In quel 1947, mentre l’Italia provava a rinascere dopo la guerra, l’avventura imprenditoriale dei Chiapella cominciò grazie ad Antonio,  classe 1908. Ed è - la sua - una di quelle vicende che si possono assumere come simbolo di un’epoca: Antonio, infatti, allestì per il lavoro che si preparava a svolgere il portico di casa, mentre i macchinari furono acquistati di seconda mano e per le consegne fu impiegato un camion che, dopo aver a sua volta servito durante il conflitto, si preparava ad una nuova vita, da “civile”. Vennero poi, per l’Italia, anni migliori, di intensa crescita economica: Antonio non solo riuscì a restituire i prestiti che aveva richiesto per avviare la sua attività (un “vero” cuneese accetterebbe forse di vivere con i debiti?), ma inaugurò anche una nuova sede e comprò nuovi macchinari,  diventando intanto titolare unico con l’acquisizione della quota societaria del fratello. Purtroppo, complici le privazioni patite durante la prigionia nel periodo bellico, Antonio morì precocemente.

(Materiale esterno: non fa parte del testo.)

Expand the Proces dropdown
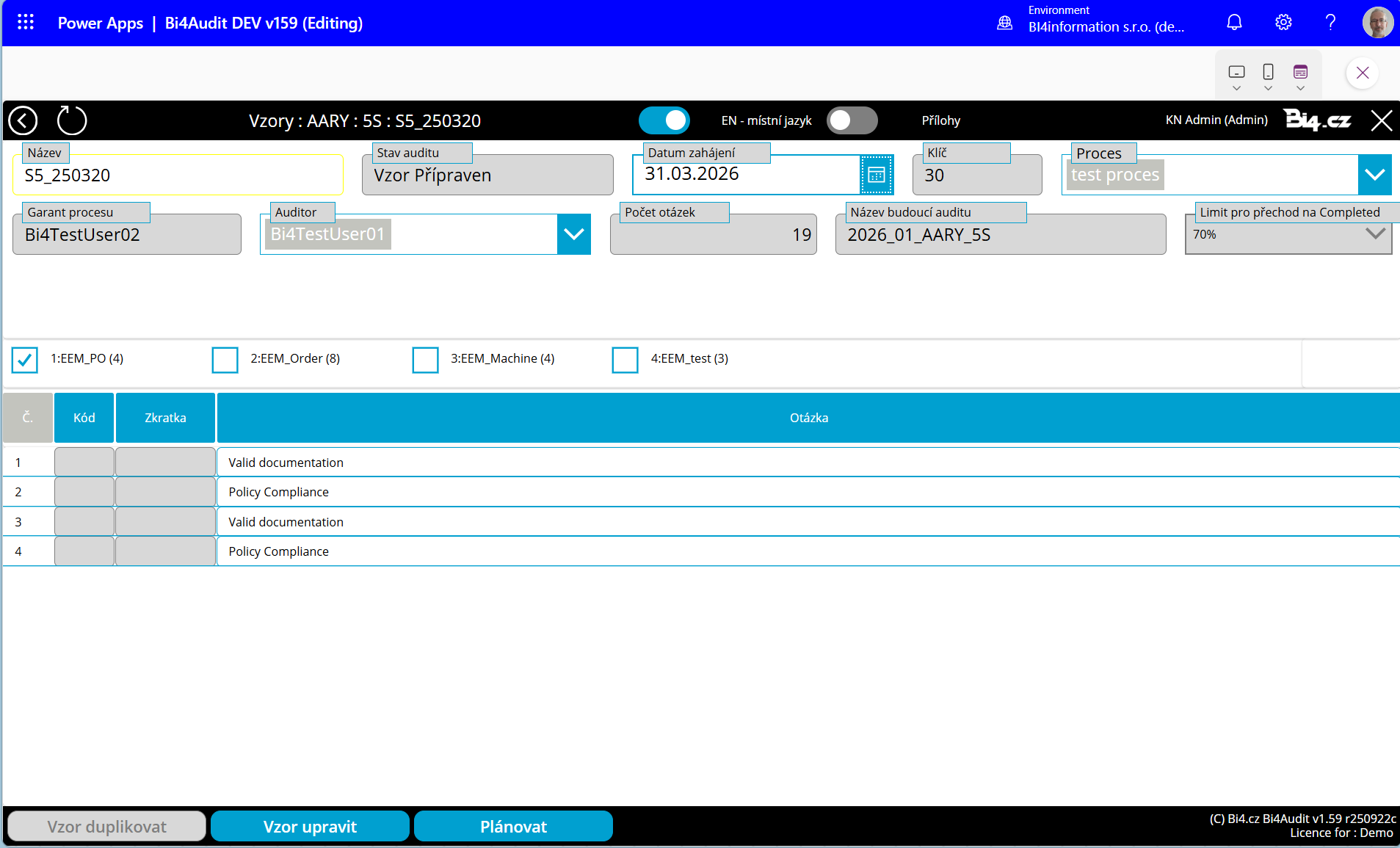Viewport: 1400px width, 848px height. [x=1374, y=175]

Il timore dell’azienda passò al figlio Giuseppe, all’epoca trentenne, che ricorda: “Ero entrato in azienda con i classici «cartoni corti», iniziando con la proverbiale «gavetta» e mi trovai improvvisamente ad assumere, assieme al mio fratello più giovane Guido, la piena responsabilità di un’azienda che aveva nel frattempo consolidato la sua presenza in buona parte del territorio della provincia Granda, con una clientela in costante aumento: un’azienda della cui gestione operativa non mi ero mai occupato, in quanto le mie mansioni erano state ben altre e ben lontano dagli uffici”. Giuseppe dovette affrontare nuove sfide, dall’acquisizione di boschi in zone spesso disagiate al commercio di legname con la Francia e l’Austria. Furono anche gli anni in cui amici e conoscenti cominciarono a chiamarlo “Pino”: “Uno dei miei figli, che ha fatto il liceo classico, mi parlò di un detto latino che ho finito per imparare a memoria, «nomen omen», «un nome, un destino»: che mestiere avrebbe potuto fare un uomo che buona parte del Cuneese conosceva come «Pino»?”, scherza lui.

Nella segheria - dove è possibile acquistare legna da ardere e legname da costruzione, oltre a numerose strutture sempre in legno e stufe e caldaie - oggi lavora la terza generazione. Che in questi mesi deve misurarsi, tra l’altro, con la scarsità di pellet. Un problema - ci spiegano dall’azienda - che è dovuto all’embargo alla Russia (da questo Paese giungono legname e pellet) e alla riduzione dell’attività di molte aziende causata dalla pandemia di Coronavirus (il pellet nasce dagli scarti) e che è particolarmente grave in Italia, perché “siamo consumatori, ma non produttori”. “Vogliamo essere autonomi per i prodotti che proponiamo: trasformiamo cioè la pianta nel prodotto finito - spiegano da Chiapella -. Così per far fronte al problema della scarsità di pellet, valutiamo di costruire un impianto di produzione”.